MARTELL, Miguel et al. Assessment of glycemia in enteral feeding to preterms between 1.000 and 2.000 grams. Arch. Pediatr. Urug. [online]. 2017, vol.88, n.5, pp.261-268. ISSN 0004-0584.


although there are controlled studies about different aspects of enteral feeding to preterm neonates, in most cases it is based on standardized and consensus recommendations.


to find out about the changes that occur in plasma glucose within 3 hours following enteral administration of different amounts of lactose.


nineteen preterm infants were studied, 30 to 35 weeks of gestational age, weight ranged from 1.000 to 2.000 grams with a postnatal age from 8 to 18 days old. All of them were fed every 3 hours. Group 1 consisted of 8 infants who received an average of 1.59 g/kg of lactose per lactation (range 1.36-2.20) and group 2 consisted of 11 infants who received an average of 0.83 g/kg of lactose (range 0.62-1.12) per lactation. The glucose level was measured before the feeding and one, two and three hours after the feeding.

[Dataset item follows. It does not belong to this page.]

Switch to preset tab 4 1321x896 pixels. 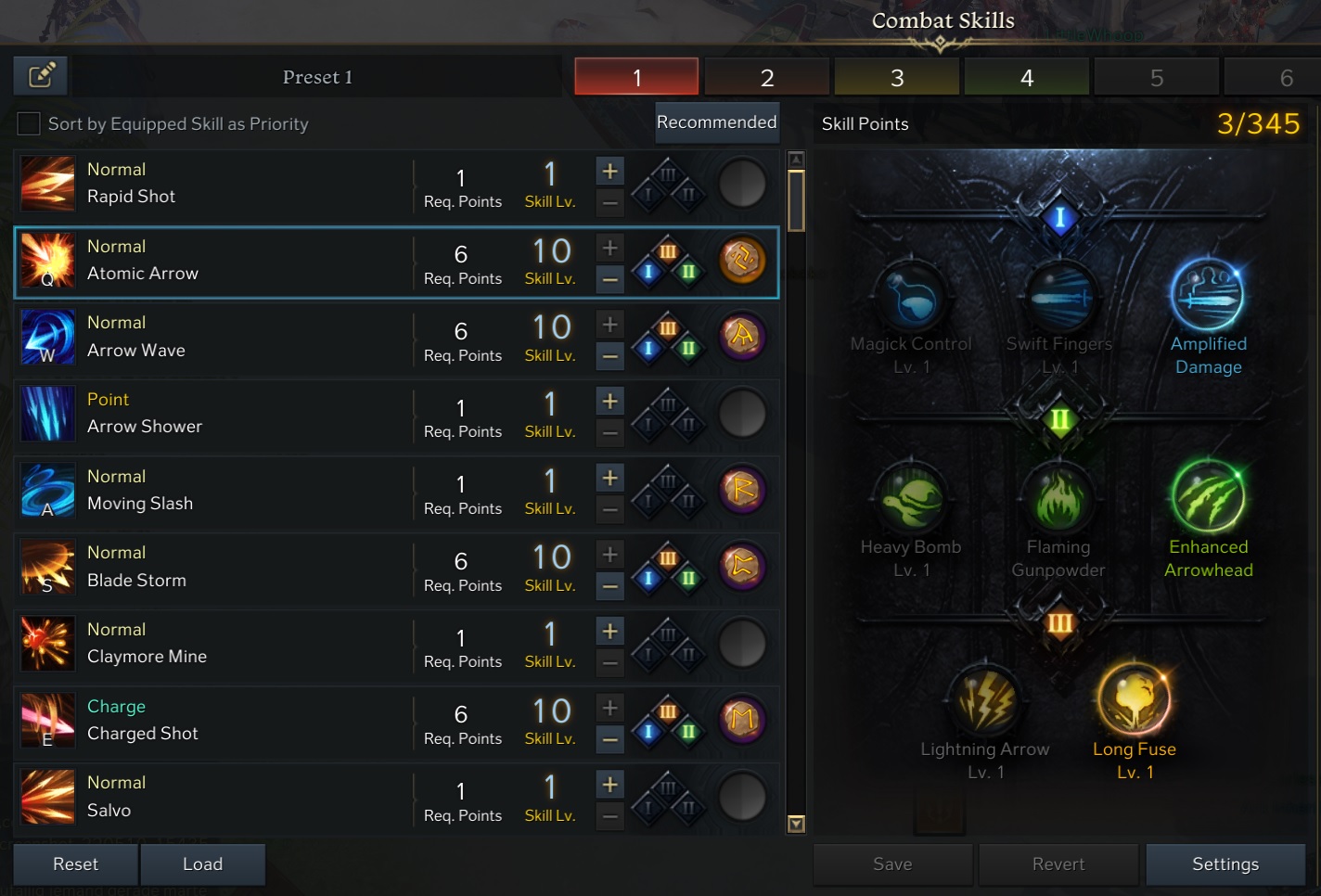coord(1027,77)
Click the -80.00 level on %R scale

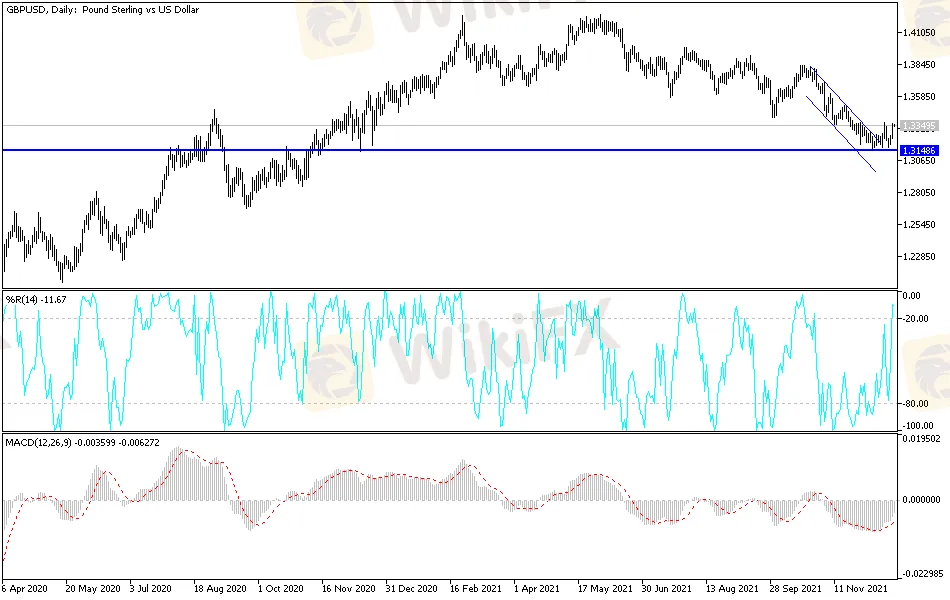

a significant increase in glucose levels was found in both groups during the first hour compared to levels before the feeding. Median increase was 30.7 mg/100 ml for group 1, median increase was 10.5 mg/100 ml for group 2. During the second and third hour after feeding group 1 continued with GP levels significantly higher than the previous level, whereas the levels of group 2 were not different from the previous value.


the amount of lactose administered affects the evolution of postprandial glycemia for a period of three hours. It evidences a significant increase in the first hour and subsequently decreases 2 and 3 hours after feeding. Those who received a higher amount of lactose would be more likely to have GP values above the previous value before feeding again, what resulted in a higher carbohydrate loading.

Palabras clave : Enteral nutrition; Infant nutrition; Premature infant; Blood glucose.